No matter how hard you try to avoid it, sometimes it seems like your day-to-day living expenses just eat away at your entire paycheck. 

Before you know it, the money in your paycheck seems to vanish, and you don’t even know where it went.  And while you’re focused on just making ends meet, putting money away for the future may be the last thing on your mind.  Even so, you need to remember that taking care of your longer-term financial goals is just as important as meeting your current needs. 

Ever since the days of putting pennies in a piggybank, you’ve likely received plenty of advice on the value of saving your money.  But when mom and dad aren’t taking care of the necessities any more, and you have your own bills to pay, it’s easy to lose track and forget to save. 

As a reminder of just how important it is to put part of your income aside – and to do it sooner, rather than later – take a look at an example of just how the numbers shake out.

For this example we’ll use two investors – one who starts early and lets her savings grow, and another who waits until later to begin.  Let’s say the early investor puts away $5,000 per year for five years, and then allows that investment to grow for 15 years without putting in another penny.  The late investor, on the other hand, waits for 10 years before he even begins his savings plan.  He then invests $5,000 a year for 10 years, putting his total investment at $50,000 – exactly twice as much as the early investor.

Assuming an eight percent average annual rate of return on their investments, if we jump ahead now to 20 years from the time our two investors started, the difference in their accounts is substantial.  Our early investor would have accumulated a total of roughly $100,493 in her account by this time.  Keep in mind she hasn’t put a penny of her own money in for the last 15 years. 

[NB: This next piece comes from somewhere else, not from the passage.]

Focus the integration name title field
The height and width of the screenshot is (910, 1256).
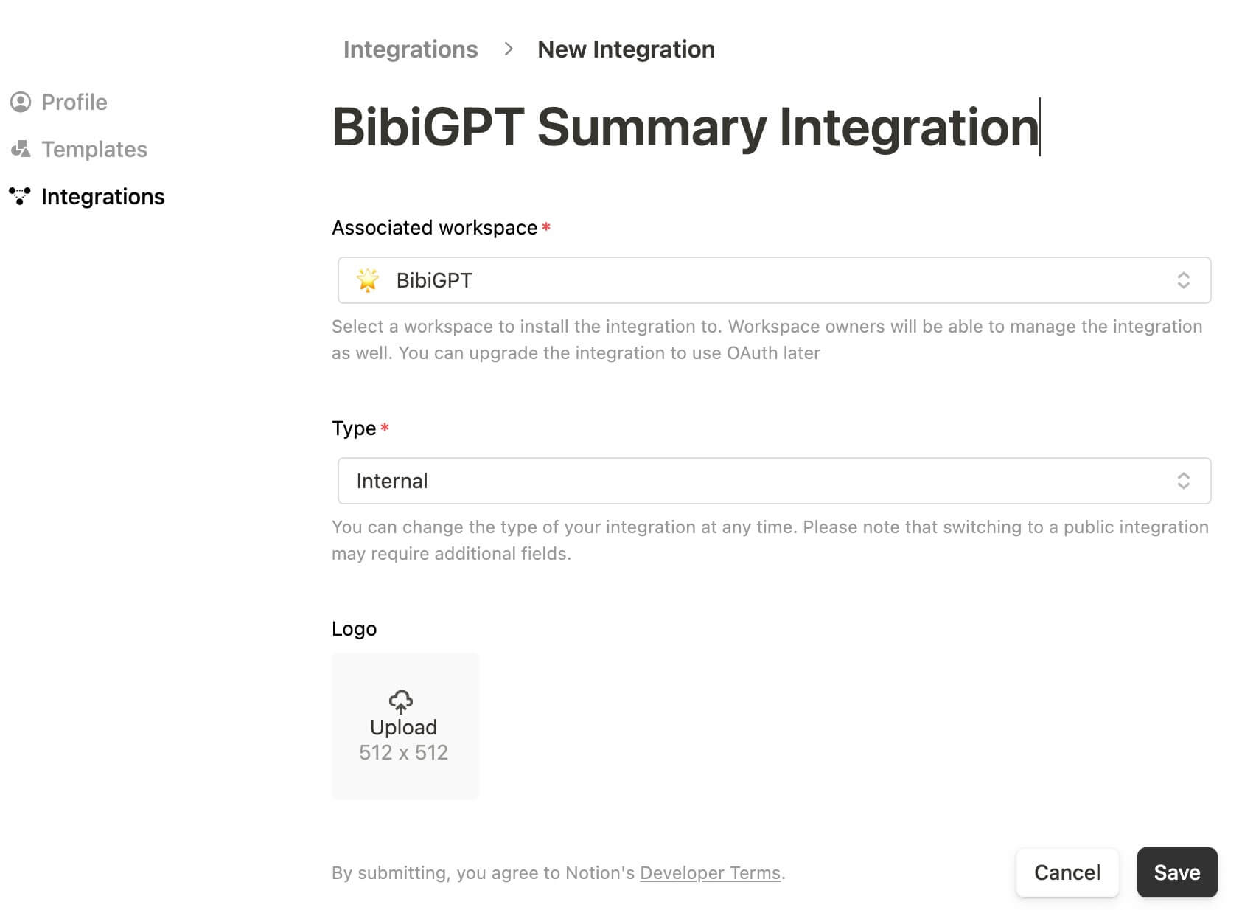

Meanwhile, the late investor’s account has grown to only $78,227, and he has been contributing each year for the past ten years.  That means that our early investor only put in half as much of her own money, and came out well over $20,000 ahead.

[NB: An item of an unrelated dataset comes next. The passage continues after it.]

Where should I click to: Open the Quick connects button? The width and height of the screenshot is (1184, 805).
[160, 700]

Now, this example is only meant to illustrate the advantages of saving regularly and starting early.  This does not reflect the performance of any specific investment, nor does it take into account the eventual effects of taxes.  It does, however, make the point very clear – by delaying 10 years in getting started, the late investor loses out on the benefits of compounding over a longer period of time.

Disciplined investment habits aren’t always easy to come by, but there are several things you can do to improve your savings routine.  One of the easiest ways to establish a savings plan is by taking advantage of the convenience of electronic funds transfer (EFT). 

You may be familiar with this type of service if you currently receive or make electronic deposits to your bank account.  This service is also available from other financial services firms, and paying yourself first by using an EFT system can help you get in the habit of saving.

Direct deposit allows you the opportunity to deposit all or part of your paycheck to the account of your choice, so you could choose to set aside a certain portion to go directly to a savings account as opposed to your checking account.  Another way to take advantage of EFT is to set up an automatic monthly deposit.  This is a simple, disciplined way to add to your account, authorizing a specific amount to be transferred from one of your accounts to another (i.e. from checking to a savings or investment account).

Regardless of which method you choose – or even if you decide on completely different investment strategy – putting aside money now will help you prepare to reach your financial goals that lie further down the road.